In the records below, find each line that holds "agent" and return it.

Supplied records Start Marker

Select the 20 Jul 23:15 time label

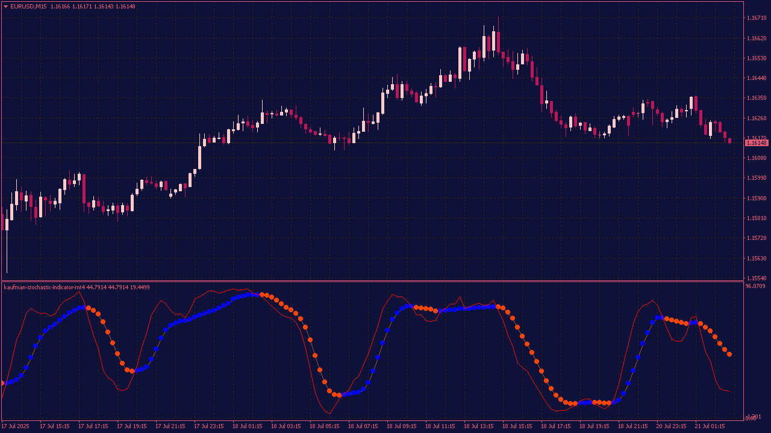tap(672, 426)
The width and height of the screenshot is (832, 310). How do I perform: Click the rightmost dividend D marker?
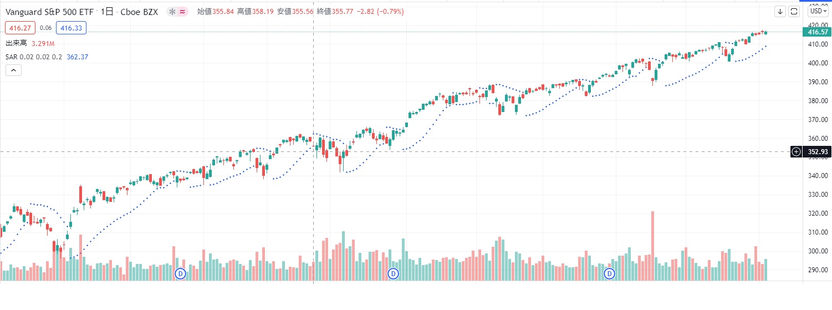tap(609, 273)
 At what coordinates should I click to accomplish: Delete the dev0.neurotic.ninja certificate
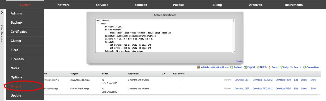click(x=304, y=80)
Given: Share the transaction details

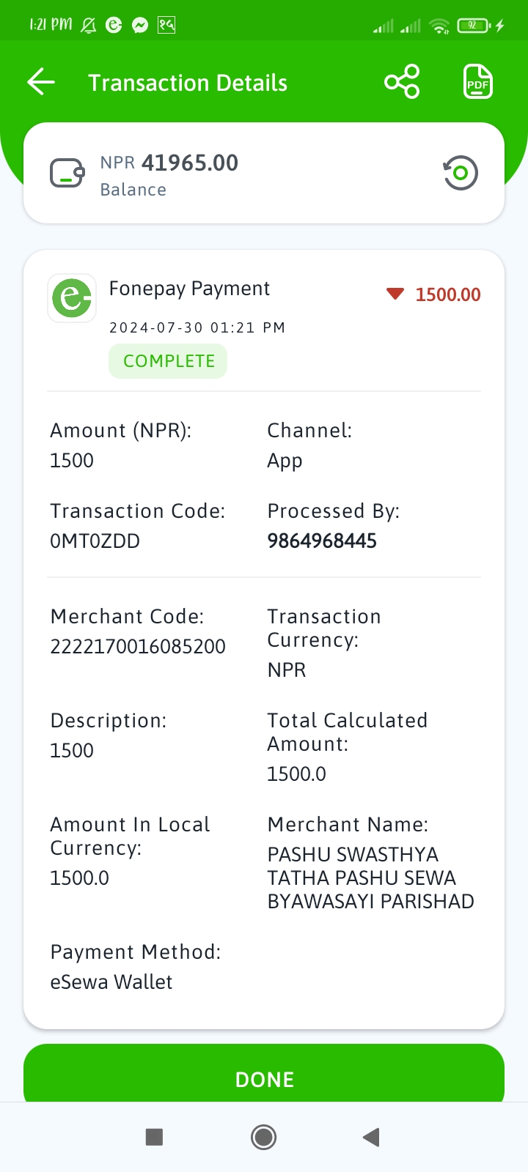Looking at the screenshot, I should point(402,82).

Supplied records End Marker
Supplied records Start Marker

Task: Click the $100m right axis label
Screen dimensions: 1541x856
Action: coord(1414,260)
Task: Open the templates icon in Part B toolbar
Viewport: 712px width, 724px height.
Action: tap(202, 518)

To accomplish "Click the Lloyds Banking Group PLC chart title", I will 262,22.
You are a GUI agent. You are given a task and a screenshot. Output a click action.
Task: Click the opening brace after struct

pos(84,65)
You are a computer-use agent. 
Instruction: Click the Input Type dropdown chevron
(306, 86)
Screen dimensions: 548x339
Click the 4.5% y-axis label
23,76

Supplied records End Marker

> Task response
You are a GUI agent. You are given a task and a screenshot. Output a click action.
You are a computer-use agent. 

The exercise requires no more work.